WORK ORDER
Start with the first line of the material. Repeat each line exactly through the one that contains "The image size is (497, 403).".

RECORDS SHOWN

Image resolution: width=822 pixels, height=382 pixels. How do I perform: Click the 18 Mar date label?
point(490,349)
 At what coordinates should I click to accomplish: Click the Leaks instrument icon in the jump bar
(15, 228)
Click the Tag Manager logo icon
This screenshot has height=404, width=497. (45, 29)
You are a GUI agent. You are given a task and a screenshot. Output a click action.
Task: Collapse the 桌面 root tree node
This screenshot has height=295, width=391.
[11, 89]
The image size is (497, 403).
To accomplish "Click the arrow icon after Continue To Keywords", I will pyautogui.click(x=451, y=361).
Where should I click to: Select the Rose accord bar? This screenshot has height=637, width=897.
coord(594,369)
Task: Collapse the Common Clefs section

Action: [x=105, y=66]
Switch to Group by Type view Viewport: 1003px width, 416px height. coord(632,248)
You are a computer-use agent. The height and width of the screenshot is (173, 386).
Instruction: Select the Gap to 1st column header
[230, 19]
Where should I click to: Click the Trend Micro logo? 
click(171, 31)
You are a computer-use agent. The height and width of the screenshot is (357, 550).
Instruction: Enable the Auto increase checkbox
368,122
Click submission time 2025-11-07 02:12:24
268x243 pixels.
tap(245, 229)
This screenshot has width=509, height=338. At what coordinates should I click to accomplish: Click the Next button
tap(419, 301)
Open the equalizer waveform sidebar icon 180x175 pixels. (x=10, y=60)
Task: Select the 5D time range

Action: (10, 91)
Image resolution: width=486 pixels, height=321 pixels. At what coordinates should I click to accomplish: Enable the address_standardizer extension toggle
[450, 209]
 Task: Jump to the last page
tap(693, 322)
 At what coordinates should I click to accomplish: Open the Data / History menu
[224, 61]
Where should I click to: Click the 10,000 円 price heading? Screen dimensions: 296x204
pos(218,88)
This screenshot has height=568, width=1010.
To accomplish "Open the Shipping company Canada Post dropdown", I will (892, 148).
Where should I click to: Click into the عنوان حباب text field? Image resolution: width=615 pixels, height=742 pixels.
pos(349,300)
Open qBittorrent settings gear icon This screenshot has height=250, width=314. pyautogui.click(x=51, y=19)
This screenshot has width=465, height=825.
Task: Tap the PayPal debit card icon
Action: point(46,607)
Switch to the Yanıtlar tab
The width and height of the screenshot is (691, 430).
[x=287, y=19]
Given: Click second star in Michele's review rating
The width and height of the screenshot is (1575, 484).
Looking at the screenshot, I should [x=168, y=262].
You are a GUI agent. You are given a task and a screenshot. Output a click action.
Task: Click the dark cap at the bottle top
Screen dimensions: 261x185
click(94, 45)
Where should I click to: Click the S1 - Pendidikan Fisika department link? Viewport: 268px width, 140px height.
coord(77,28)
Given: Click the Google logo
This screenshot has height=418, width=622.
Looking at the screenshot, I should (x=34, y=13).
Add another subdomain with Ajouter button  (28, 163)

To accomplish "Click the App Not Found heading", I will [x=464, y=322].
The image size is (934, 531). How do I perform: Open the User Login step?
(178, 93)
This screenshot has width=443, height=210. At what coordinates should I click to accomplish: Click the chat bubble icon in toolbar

RESULT FOR THIS EXERCISE
Image resolution: width=822 pixels, height=382 pixels. How do I perform: Click the 18 Mar date label?
point(490,349)
 At what coordinates should I click to accomplish: Click the Leaks instrument icon in the jump bar
(15, 228)
Click the Tag Manager logo icon
This screenshot has height=404, width=497. (45, 29)
You are a GUI agent. You are given a task and a screenshot. Output a click action.
Task: Collapse the 桌面 root tree node
This screenshot has height=295, width=391.
[11, 89]
The image size is (497, 403).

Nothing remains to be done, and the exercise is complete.